Ulfat pernah bertanya pada Dani, mengapa tak pernah marah meskipun dicibir istrinya sendiri. Dengan memakai bahasa isyarat Dani menjelaskan, “Ibumu itu satu-satunya perempuan yang sudi menikahi bapak yang bisu. Meskipun bicara begitu, dia tidak pernah meninggalkan bapak. Bapak sayang sama ibumu, bapak juga yakin ibumu sayang sama bapak. Suatu hari nanti, dia pasti berubah dan mau menerima keadaan.”

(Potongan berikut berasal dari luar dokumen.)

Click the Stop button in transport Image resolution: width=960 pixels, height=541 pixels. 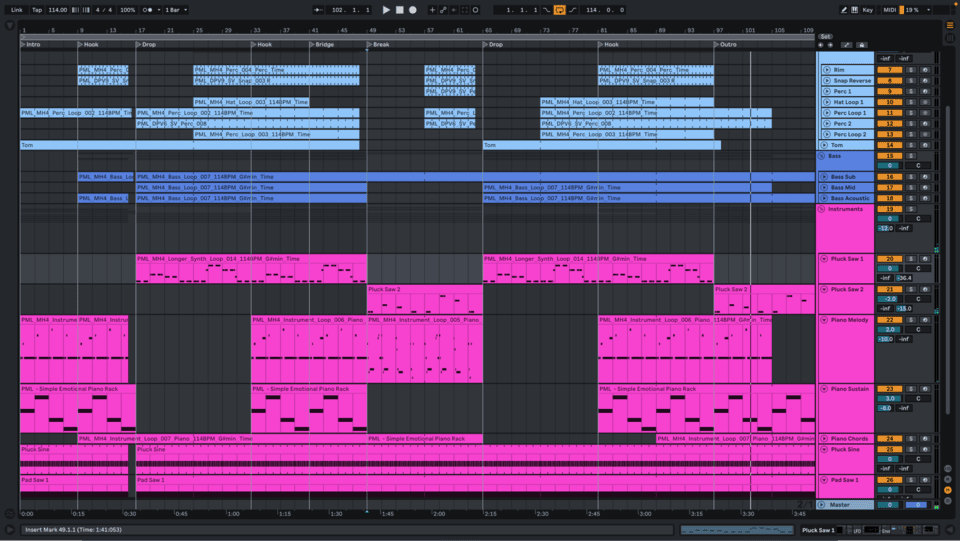(399, 10)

Ulfat kagum sekaligus kasihan pada bapaknya. Di mata Ulfat, Dani hanyalah lelaki baik hati dan lugu yang bernasib malang karena cintanya bertepuk sebelah tangan. Bukan hanya Dani yang harus menghadapi perlakuan seperti itu di sepanjang kehidupan rumah tangganya, Ulfat dan Ulfi pun seringkali terabaikan. Suatu kali, Rohana pernah meninggalkan rumah untuk bertemu teman-temannya di luar, dan meninggalkan Ulfi yang masih balita pada Ulfat yang baru berusia sebelas tahun. Ulfat mengamati sang ibu yang berpenampilan tidak biasa—bersolek dengan gincu merah di bibir yang begitu mencolok, kuku tangan yang juga dicat merah menyala, serta tercium aroma parfum murah isi ulang yang menguar menusuk hidung.

“Ibu butuh waktu juga untuk diri sendiri. Jadi, kamu jaga dulu adikmu beberapa jam saja, ya.”

Beberapa kali, Rohana meninggalkan kedua anaknya itu di rumah. Dani tidak pernah tahu karena Ulfat tidak pernah mengadu. Ulfat menurut saja saat diminta Rohana merahasiakan kepergiannya, sebab Ulfat tak ingin ada keributan antara kedua orangtuanya. Dani mungkin saja bersabar jika hanya menerima cibiran, tapi untuk meninggalkan anak-anak di rumah, Ulfat yakin bapaknya itu akan marah besar.